* Written problem a: Please format the entries that follow the blog post below as a JSON list of strings, one string per line, with blank lines skipped and the pictures left out.

* Reading text:

_ _ _

If you will excuse me, I would prefer to finish my shave – such as it is – in peace. Perhaps you could leave now?

All right then – but bear in mind that we are listening, and we may come back if we are concerned. Perhaps you might learn to believe – just a little? [fades away as I take a step towards him – the last things to vanish are the spectacles]



And that’s it, really. I’m not unduly concerned, but thought I should report on the meeting. Maybe I should try to calm it down a bit in future? – nah – what the heck?

Thursday, 3 March 2016

Hooptedoodle #211 - Like Icarus, ascending on beautiful, foolish arms


I read somewhere, recently, someone describing someone's written output (not mine, I hasten to say) as a stream of the uninteresting, enlivened here and there with brief moments of the inconsequential. It occurred to me that my Hooptedoodle folio must get precious close to just this, but - since I have a certain house standard and tradition to maintain - I feel I should persist with the current editorial policy.

Today's Pointless Post is merely to note the quick passing of a coincidence - a wow, just fancy that moment which is unlikely to distract you from your day's purpose nor tax your belief set. These things happen, after all.


I have been doing a lot of reading about sieges in the English Civil War, at least some of which is directed towards developing a workable siege game. One of the sieges I am about to come back to is the Leaguer of Chester.

When I'm reading the history of battles, campaigns and so on I very much benefit from having a decent map to hand - I seem to be unusually bad at visualising a geographical area without such an aid - there have been many occasions, reading on the bus of Napoleon's adventures in Saxony, for example, unable to unfold Loraine Petre's flaming maps, when I have nodded stupidly at a bewildering list of German villages in the narrative, and tried to ignore the fact that I have once again completely lost the plot. So one of my bits of preparatory work for my continuing siege research was to find some decent maps of Chester online, and print a couple off. I found, and printed off, this one


which dates from 1580, and is not ideal, since it predates the siege and thus shows none of the relevant details, but is a good start.

Now I have been having a tidying-up session this week, and I felt that it would be a good idea to put my printed map somewhere safe so that I can use it when I get back to reading the Chester stuff (probably next week). My splendid idea was to fold it and put it inside my favourite Chester book, John Barratt's The Great Siege of Chester. The bad news is that I will never possibly remember where I put it, but the good news is that I might get a pleasant surprise next week when I open the book again. You know how these things work.

_ _ _

* Entries supplied:
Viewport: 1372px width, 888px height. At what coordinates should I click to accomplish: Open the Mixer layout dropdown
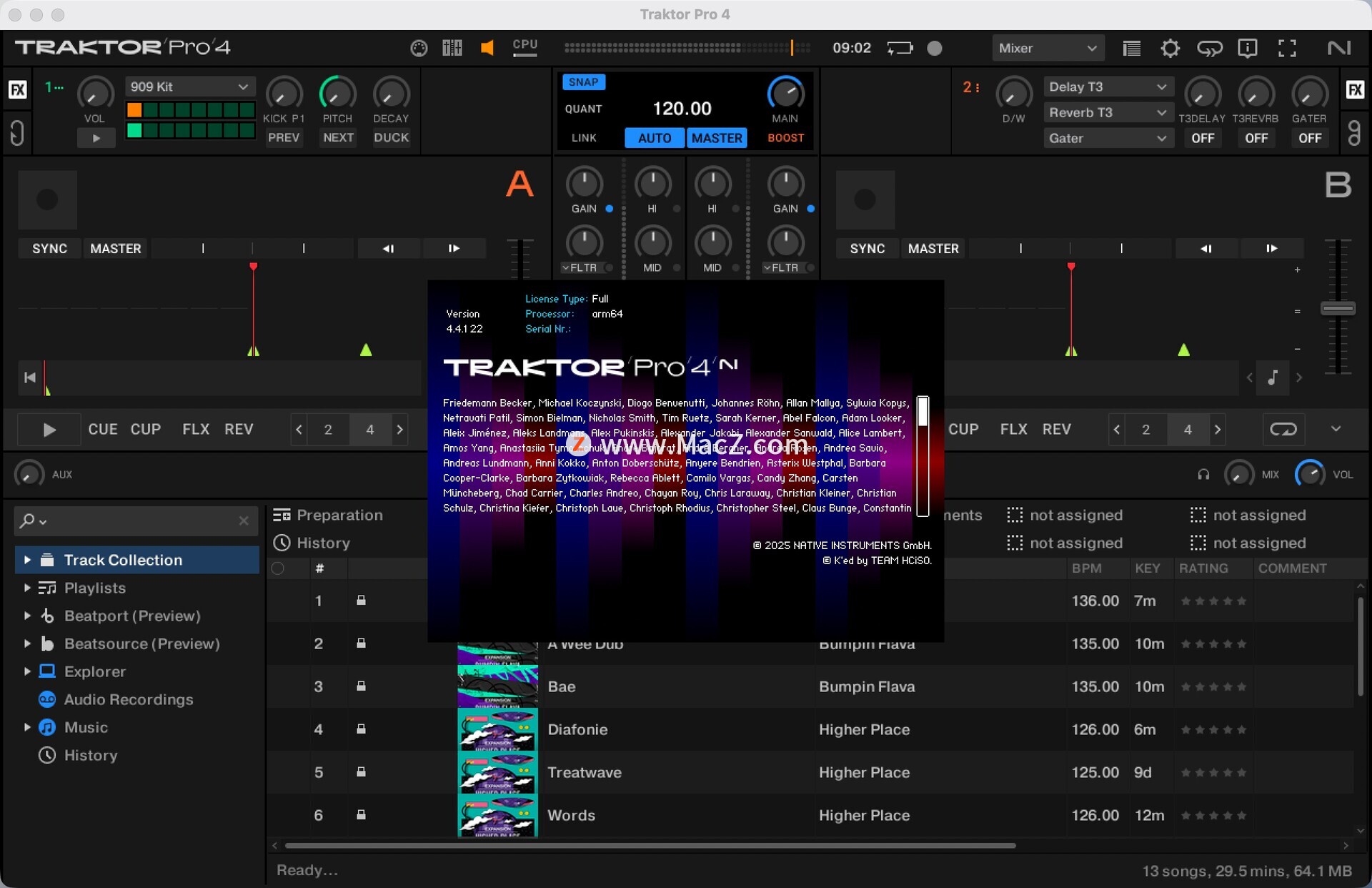(1047, 48)
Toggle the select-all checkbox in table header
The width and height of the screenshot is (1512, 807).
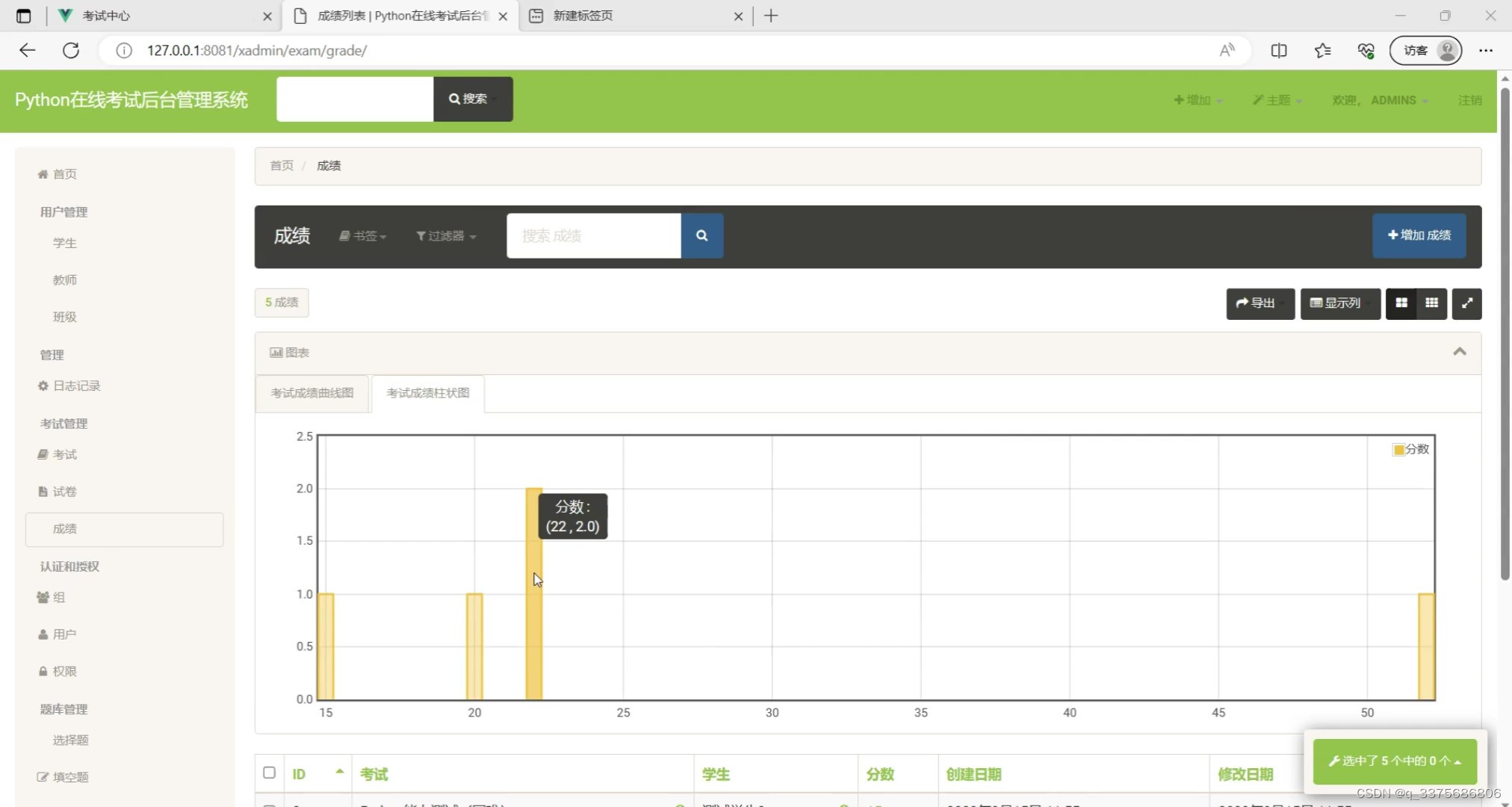point(269,773)
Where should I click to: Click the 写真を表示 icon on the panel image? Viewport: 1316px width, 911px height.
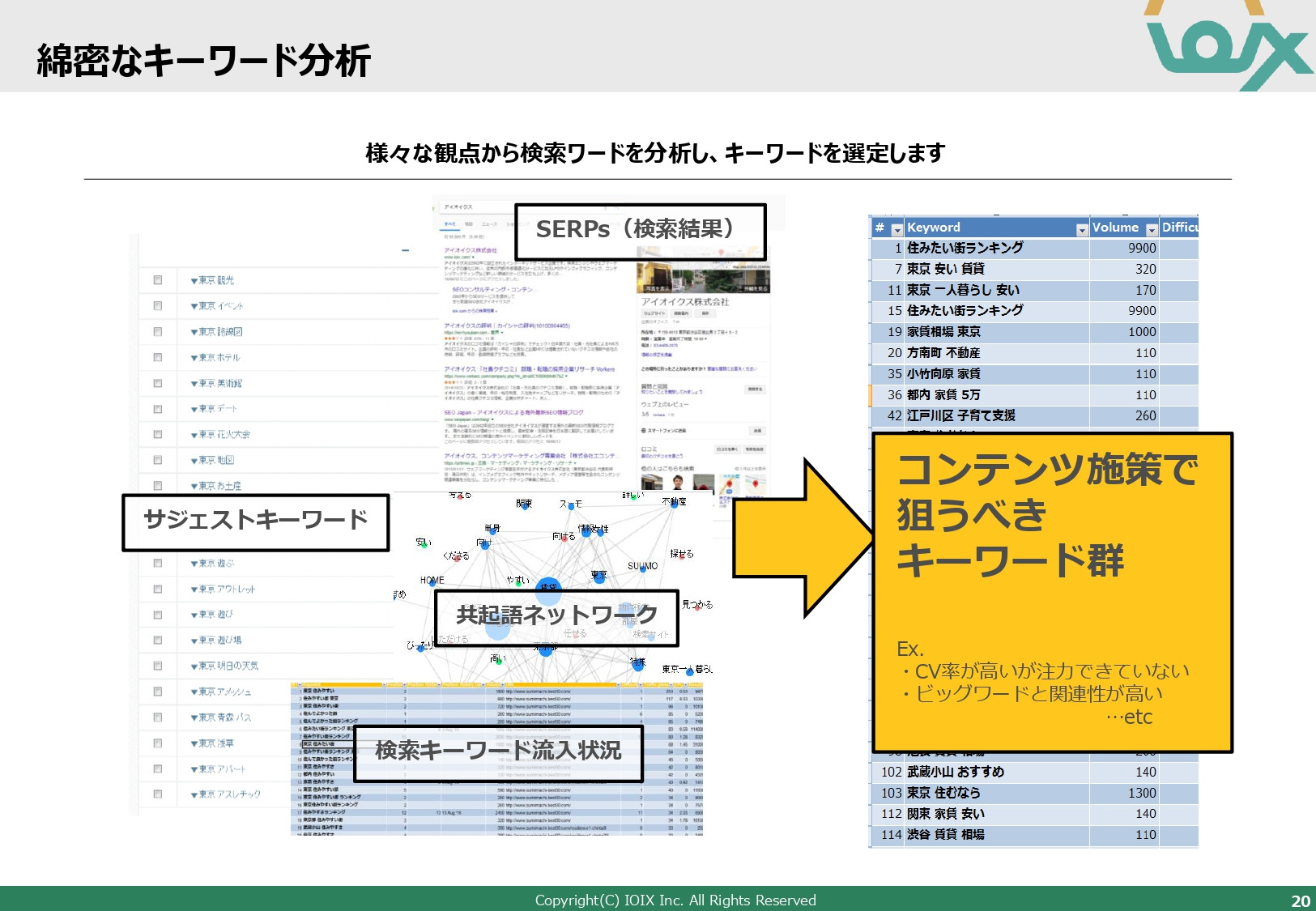(x=658, y=288)

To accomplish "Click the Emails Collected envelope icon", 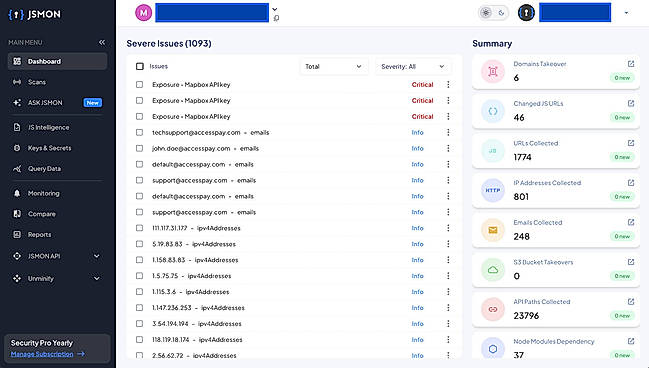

_ _ _

* Written problem b: Name every person mentioned by name in the blog post, including figures from history and myth.

* Result a:
[
  "Viewport: 1372px width, 888px height. At what coordinates should I click to accomplish: Open the Mixer layout dropdown",
  "(1047, 48)",
  "Toggle the select-all checkbox in table header",
  "The width and height of the screenshot is (1512, 807).",
  "point(269,773)",
  "Where should I click to: Click the 写真を表示 icon on the panel image? Viewport: 1316px width, 911px height.",
  "(x=658, y=288)",
  "To accomplish \"Click the Emails Collected envelope icon\", "
]

* Result b: Icarus, Napoleon, Loraine Petre, John Barratt